ID: 1553979 · Report as offensive
Profile Zalster Special Project $250 donor
Volunteer tester
Avatar

Send message
Joined: 27 May 99
Posts: 5517
Credit: 528,817,460
RAC: 242
United States
Message 1553988 - Posted: 8 Aug 2014, 22:43:57 UTC - in response to Message 1553967.  
Last modified: 8 Aug 2014, 22:53:22 UTC

Bill, what is the average time it takes for each AP on your system? I run 2 APs on each of my 780s and my average time is 55 minutes. When no APs are available I run 3 v7 at a time on each.

edit

I could probably do 3 APs on each but I don't have enough Cores on my chip to support that. Utilization of those 780s is showing only about 88-92%. The other 2 cards in there are topped out at 98% utilization.
ID: 1553988 · Report as offensive
Bill Greene
Volunteer tester

Send message
Joined: 3 Jul 99
Posts: 80
Credit: 116,047,529
RAC: 61
United States
Message 1556191 - Posted: 13 Aug 2014, 15:11:49 UTC - in response to Message 1553979.  

I'm currently 2x on SETIv7 WUs and 1x on AP w/ full HT core dedicated. I'm using the Lunatics for both. Just updated drivers and am seeing that AP requires a full HT core per WU now. I also run WCG on CPU, so that's why I only run 2x on the v7 WUs. Still, Lunatics has increased GPU utilization so that 2 v7 tasks average 95%.


Matt - on my dual 780ti machine, received 3 errors yesterday but had it busy elsewhere. But I note that your RAC for your 780 machine is low, about 5700, and I'm wondering if you just brought it on line or if you run part time. My 780 RAC is now around 25k and still climbing - see

http://setiathome.berkeley.edu/show_host_detail.php?hostid=7354971

for comparisons. I'm still running 5 wu's per GPU (all types) with about 1% validation inconclusive. Not invalids showing.
ID: 1556191 · Report as offensive
Bill Greene
Volunteer tester

Send message
Joined: 3 Jul 99
Posts: 80
Credit: 116,047,529
RAC: 61
United States
Message 1556208 - Posted: 13 Aug 2014, 16:01:04 UTC - in response to Message 1553988.  

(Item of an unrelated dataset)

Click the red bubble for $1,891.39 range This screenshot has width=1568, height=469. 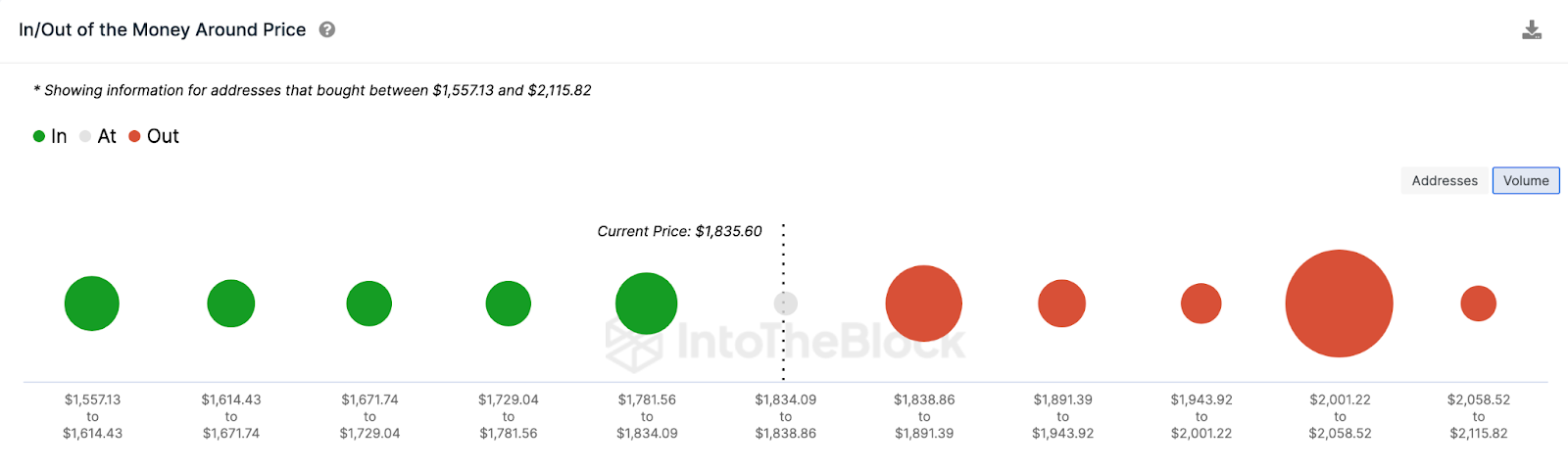[1062, 304]
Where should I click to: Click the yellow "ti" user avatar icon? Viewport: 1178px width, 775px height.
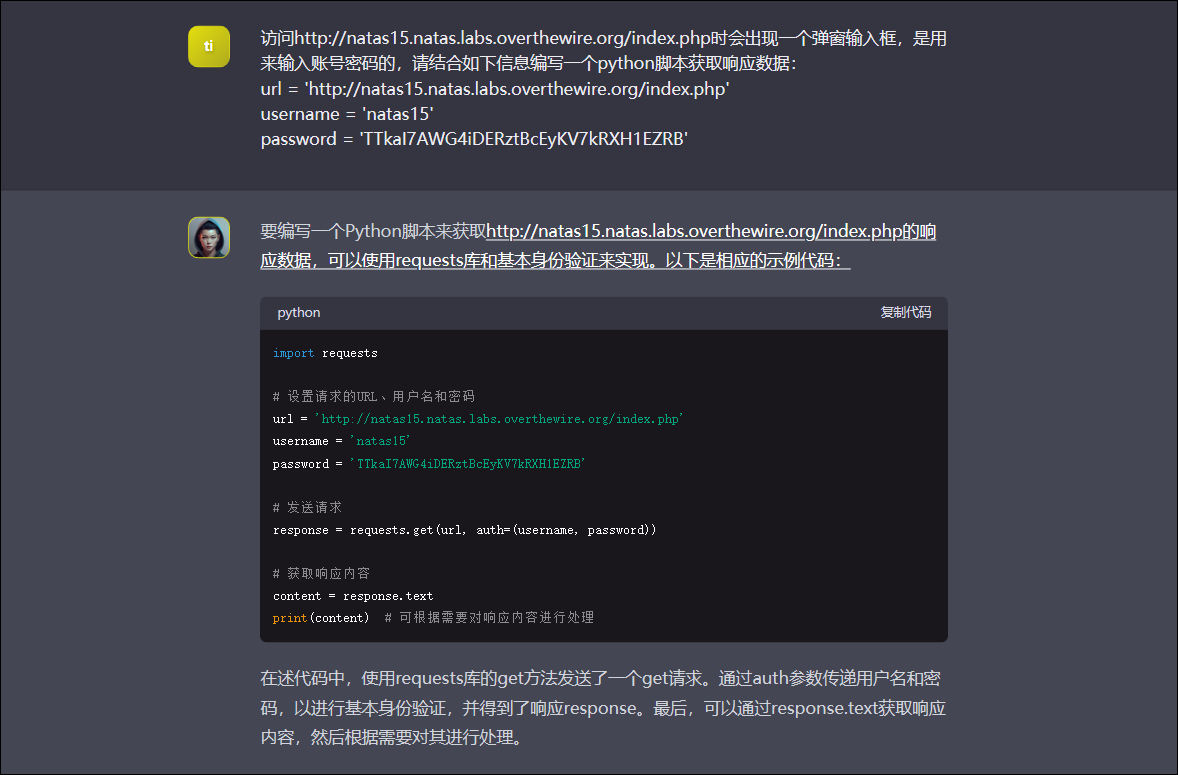click(x=208, y=46)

Bill, what is the average time it takes for each AP on your system? I run 2 APs on each of my 780s and my average time is 55 minutes. When no APs are available I run 3 v7 at a time on each.

edit

I could probably do 3 APs on each but I don't have enough Cores on my chip to support that. Utilization of those 780s is showing only about 88-92%. The other 2 cards in there are topped out at 98% utilization.


Sorry ... been off on other things. Not many ap's to average but the 3 completed thus far average to about 70 minutes.

I looked to see the RAC on your 780 but only found 750's. They are showing a remarkable result for the cost. I'm going to be very disappointed having gone with dual 780's rather than quad 750's if I don't reach 80k on this machine. Would have been much cheaper having quad 750's riding an AMD 8 banger like you have. But I'm at 25k presently and the rate of increase remains just off vertical.

What are the other 2 cards (98%) you mention? Perhaps the 780 is buried in that configuration and thus not showing. All threads on my machine are showing 100% CPU but not sure how to view GPU utilization. I noted that the 3.4 GHz CPU is running at 3.6 GHz so apparently I've engaged over-clocking by setting performance at high using the ASUS Dual Intelligent Processors 4 application that came with the motherboard. But tell me how to get to the GPU utilization.

Thanks ...
ID: 1556208 · Report as offensive
Matt

Send message
Joined: 6 Jun 10
Posts: 18
Credit: 1,434,540
RAC: 0
United States
Message 1556225 - Posted: 13 Aug 2014, 16:32:44 UTC - in response to Message 1556191.  

Matt - on my dual 780ti machine, received 3 errors yesterday but had it busy elsewhere. But I note that your RAC for your 780 machine is low, about 5700, and I'm wondering if you just brought it on line or if you run part time.


Bill - Both are correct. I just recently started crunching some SETI work after a long absence and I'm only crunching for SETI part-time.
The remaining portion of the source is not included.